Key lesson five: General relativity versus Quantum mechanics

As much as general relativity and quantum mechanics make up the two major parts of modern physics, they are in a constant battle. If you try to bring both theories together, all you get are contradictions.

There are physicists who are working to solve this though. Their field is called quantum gravity and looks to find a way in which quantum theory and general relativity can be compatible. If successful, this would lead to a unified theory of nature. So far, the closest theory is called loop quantum gravity and theorises that space is made up of loops or atoms of space. This somewhat brings both theories together by allowing space not to be continuous. It also suggests that time is not continuous either and that the big bang was more likely a ‘big bounce’ because there was a universe before the current one. This has raised more questions than answers, so we will await the next theory to clear it up in future.

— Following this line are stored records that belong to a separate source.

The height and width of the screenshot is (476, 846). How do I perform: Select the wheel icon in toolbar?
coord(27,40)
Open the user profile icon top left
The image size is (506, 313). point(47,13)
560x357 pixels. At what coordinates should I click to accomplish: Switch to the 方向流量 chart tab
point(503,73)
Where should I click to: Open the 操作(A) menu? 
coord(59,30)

Key lesson six: The Science of heat

The next branch of physics is thermodynamics or the science of heat. The study of heat was first done under calorics, which refers to different kinds of fluids. You might wonder what heat has to do with fluids, but it was more to do with a state of a heated object. If the atoms of an object move around, it generates heat and this heat increases as the movement of the atoms increase. In terms of the transfer of this heat, it is completely by chance. No law states heat must be transferred between two objects and whether it is from hot to cold or cold to hot. It happens by pure chance. 

Also discussed in thermodynamics is how heat influences our perception of time. If there were no friction and therefore no heat created by moving objects, it would not lose energy and therefore never stop. So, the whole concept of time is lost.

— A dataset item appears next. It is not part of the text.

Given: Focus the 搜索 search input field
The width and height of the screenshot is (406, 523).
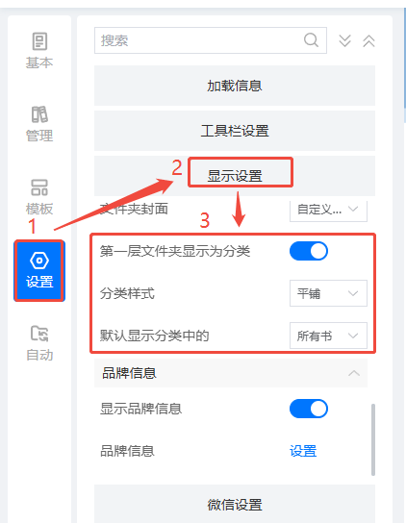Looking at the screenshot, I should tap(211, 40).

Key lesson seven: Where do humans fit in?

Physics plays an all-important role in understanding the universe and, as much as human curiosity results in the development of theories, humans are also part of this universe. We are also made up of atoms, much like everything that surrounds us. 

Physics is about the laws of nature and to study physics is to attempt to predict how events will occur. As humans, we may have free will and think that our actions cannot be predicted but this is not entirely true. We are also bound by the laws of nature. Our actions and in fact, our very existence, much like the universe, can be theorised. 

Physicists are often too busy trying to solve the mysteries of the universe to realize that they are a part of it too. But with continued research, who knows how the next big theory pulls us all together.

The key takeaway from Seven Brief Lessons on Physics is:

Since its emergence, the area of physics has been the source of awe and mystery. As much as there were great discoveries made by famous physicists in history, many areas still require attention and refinement. With each passing year, we are one step closer to understanding more about our universe and how it really works. But then again, we may just be at the tip of a giant iceberg! 

How can I implement the lessons learned in Seven Brief Lessons on Physics:

Spread the word! Now that you have had a crash course in physics, you can explain it to others. Physics may not seem like a topic of discussion outside of the scientific community but it’s sometimes nice to know the basics. You never know where it may lead!